Prof. Dr. Aziz Sancar, kendisinin Atatürk devrimlerinin bir çocuğu olduğunu, aldığı ödülün onların malı olduğu için Anıtkabir’e vereceğini belirtirken, gençlere de ‘Aman gözünüzü seveyim politika ile uğraşmayın, bilim yapın” tavsiyesinde bulundu.
DNA onarımı mekanizmaları konusundaki çığır açan çalışmaları ile Nobel ödülü kazanmış Prof. Dr. Aziz Sancar, İzmir Uluslar arası Biyotıp ve Genom Endüstrisi’ni ziyaret etti. İBG’nin konferans salonuna adı verildi ve onur ödülü aldı.
Adının verildiği Aziz Sancar Oditoryumu’nda basın toplantısı düzenleyen Sancar, gazetecilerin de sorularını yanıtladı.
KANSER HASTALARINA UYGULANACAK SEVİYEYE GELECEK
DNA onarımının kansere önlemekte önemli bir onarım mekanizması olduğunu ve çalışmalarına devam ettiğini belirten Prof. Dr. Aziz Sancar, “Kanserin en büyük sebebi sigara içmektir. Sigara içerseniz DNA başa çıkamaz. Bunun yanında bizim yaptığımız DNA onarımı birçok kanser ilacının yaptığı DNA onarımını sağlar. Biz kanser hücrelerinde etkili olması için çalışıyoruz. İleride hastalara uygulanacak. Şu anda net seviyeye ulaşmış değil fakat ulaşacağına eminim” dedi.
“BİLİMİ AVRUPA’DAN, AMERİKA’DAN İTHAL EDEMEYİZ”

****************

* Yapılacak görevler
- A) Aziz Sancar haberine göre Sancar kanserin en büyük sebebi olarak neyi gösteriyor?
- B) Aziz Sancar haberini son satırından sonra birkaç cümleyle sürdürün.

* Alıntılanan kayıtlar
****************

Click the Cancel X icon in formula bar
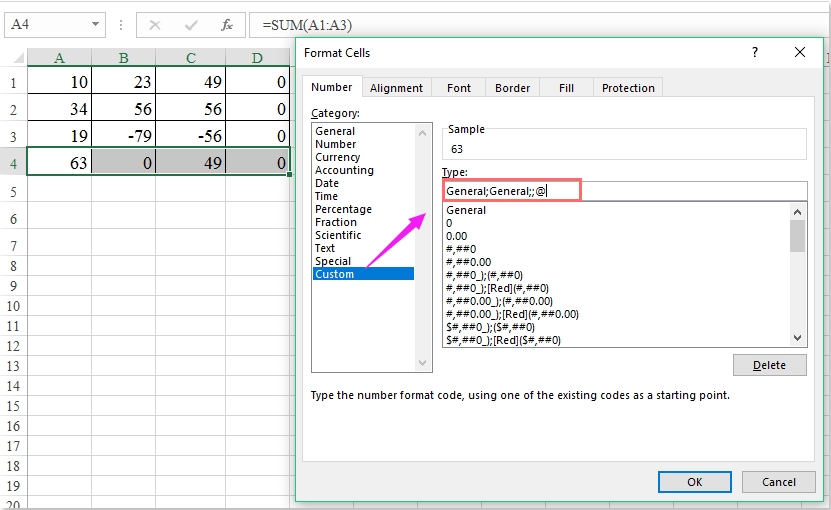The width and height of the screenshot is (831, 510). tap(155, 24)
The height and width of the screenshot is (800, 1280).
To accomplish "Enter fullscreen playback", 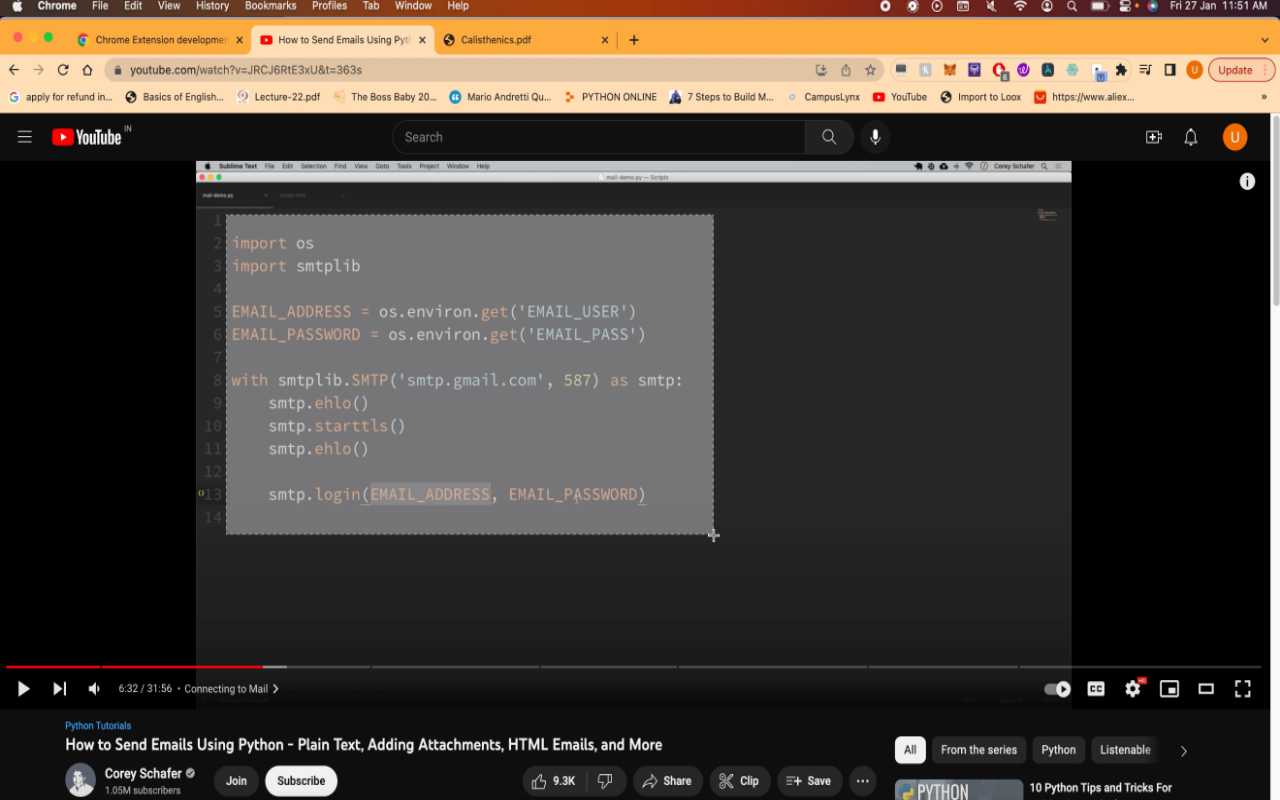I will (x=1242, y=688).
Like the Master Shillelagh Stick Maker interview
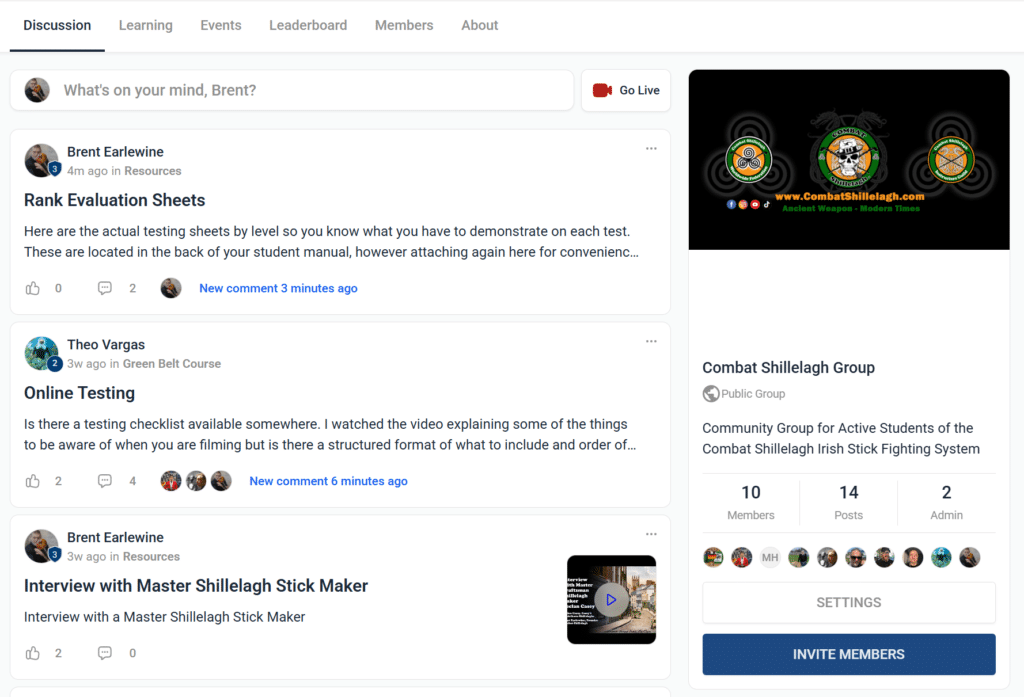Screen dimensions: 1024x697 (x=33, y=653)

****************

* Yazılı yanıtlarınız
- A) Sigara içmeyi.

- B)
DNA onarımı ile ilgili çalışmalara başladığında kanseri ve çeşitli hastalıkları önleme temelinde başlamadığına işaret eden Sancar, “Her şey temel bilime dayanır. DNA’nın şekli 1953’te keşfedilmişti. Hem temel bilim alanında hem de sağlık bilimleri alanında büyük bir yenilik açtı. Onun üzerinde çalışanlar ‘Ben kanseri tedavi edeceğim’ şeklinde düşünmüyorlar. Ben de DNA üzerinde çalışırken kanser tedavi edeceğim diye başlamadım. ‘DNA nasıl onarılıyor’ çözmeye çalıştım. DNA onarımı kanser tedavisinde önemli olacaktır. Bu her türlü temel bilimlerde öyledir. Tıbbi bilim temel bilimlerde olmaz. Biz bunu Avrupa’dan Amerika’dan ithal edemeyiz. Kendimiz üretmeliyiz” diye konuştu.
“ŞİMDİ DNA’DA ETKİLİ SİRKEDİYAN SAAT ÜZERİNDE ÇALIŞIYOR”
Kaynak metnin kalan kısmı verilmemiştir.